Some described it as the most expensive two words ever tweeted. "Funding secured."
It's hard to think Elon Musk knew the full extent of what he was doing when he tweeted that he was taking Tesla private.
And the consequences are substantial, even for someone who uses Twitter as recklessly as Musk. The Securities and Exchange Commission (SEC) slapped him with subpoena and a lawsuit. On Saturday, Tesla and Musk settled with the SEC. They'll have to cough up $20 million each, Musk will have to relinquish his seat as chairman for three years, and lawyers will have to oversee his communications.
Musk could have avoided much of the outrage and stock price instability (it dropped 37 points overnight when the SEC first announced its lawsuit, then bounced back even higher than before the suit by Monday morning) if he hadn't turned down a much tamer settlement last Thursday, the Wall Street Journal and New York Times report.
We may never know what convinced Musk to change his mind and settle with the SEC just two days after the lawsuit (uncharacteristically, he didn't offer any tweeted insight into his thought process).
But from where we sit now, this could be a great move for the company — and for the future of electric vehicles. The company will get all of the benefits Musk offers, with fewer of the liabilities that come with his leadership.
You've likely heard about some of these liabilities. From lashing out at short sellers to making weed jokes (allegedly to impress his girlfriend Grimes) to even getting sued for libel by a British diver he accused of being a pedophile, Musk's shenanigans have pulled Tesla into financial uncertainty.
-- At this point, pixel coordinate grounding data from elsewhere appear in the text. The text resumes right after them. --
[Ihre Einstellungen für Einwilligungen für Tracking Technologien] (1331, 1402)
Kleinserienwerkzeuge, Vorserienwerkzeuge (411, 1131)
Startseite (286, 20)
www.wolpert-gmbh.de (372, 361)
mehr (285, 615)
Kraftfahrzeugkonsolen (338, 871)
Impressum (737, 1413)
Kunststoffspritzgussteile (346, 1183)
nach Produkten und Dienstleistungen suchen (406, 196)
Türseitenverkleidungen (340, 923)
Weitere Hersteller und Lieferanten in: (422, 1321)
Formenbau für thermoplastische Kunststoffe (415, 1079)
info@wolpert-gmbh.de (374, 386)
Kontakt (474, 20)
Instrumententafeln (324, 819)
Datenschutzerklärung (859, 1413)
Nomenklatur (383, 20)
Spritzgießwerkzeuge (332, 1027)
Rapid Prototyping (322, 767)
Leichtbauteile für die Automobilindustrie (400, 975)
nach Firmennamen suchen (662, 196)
The SEC settlement really just seems like the culmination of years of shenanigans.
But there are perks of Musk's leadership, too. He's charismatic and ambitious with a devoted following. Tesla's stock has probably only done as well as it has because many people regard Musk as a visionary and savior of the electric car. "Historically, Tesla has had easy access to capital markets, largely due to the public’s perception of Musk as a visionary,” UBS analyst Colin Langan said in a research note, as quoted by Forbes. Kicking him out completely probably wouldn't be great for Tesla's business.
The settlement means Tesla gets the best of all worlds. As CEO, Elon still has quite a bit of power over the company, while a new chairman will take control of the board. That means Musk will have to answer to someone new. And the requirement for a lawyer who oversees Musk's communications — a.k.a his tweets — will help, too. Maybe having an intermediary that can rein in a hotblooded Musk could put an end to the weed jokes, and potshots aimed at short sellers.
The result, if Tesla's lucky, will be a more predictable Musk, which will mean more stability for shareholders.
The dust is still settling over at Tesla; Musk has 45 days until he has to step down as chairman. We still don't know how shareholders will react to a future chairman of the board. What will a Tesla without Musk as chairman look like? Whether Musk will relinquish some of that decision-making power to a new chairman (and who that chairman will be) is difficult to say. And will that chairman be able to keep Musk in line when he decides to tweet himself into a corner again?
That's also hard to say, but one thing is clear: Musk made the right decision in stepping down as chairman. A company like Tesla with such a bold vision of the future is too important.